* **TASK DETAILS**
All that is needed is every record, duplicated exactly.

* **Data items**

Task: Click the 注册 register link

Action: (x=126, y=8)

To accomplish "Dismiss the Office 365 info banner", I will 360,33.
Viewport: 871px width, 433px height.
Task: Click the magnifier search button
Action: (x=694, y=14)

* **WRITTEN ANSWER**
Task: Click the 注册 register link

Action: (x=126, y=8)

To accomplish "Dismiss the Office 365 info banner", I will 360,33.
Viewport: 871px width, 433px height.
Task: Click the magnifier search button
Action: (x=694, y=14)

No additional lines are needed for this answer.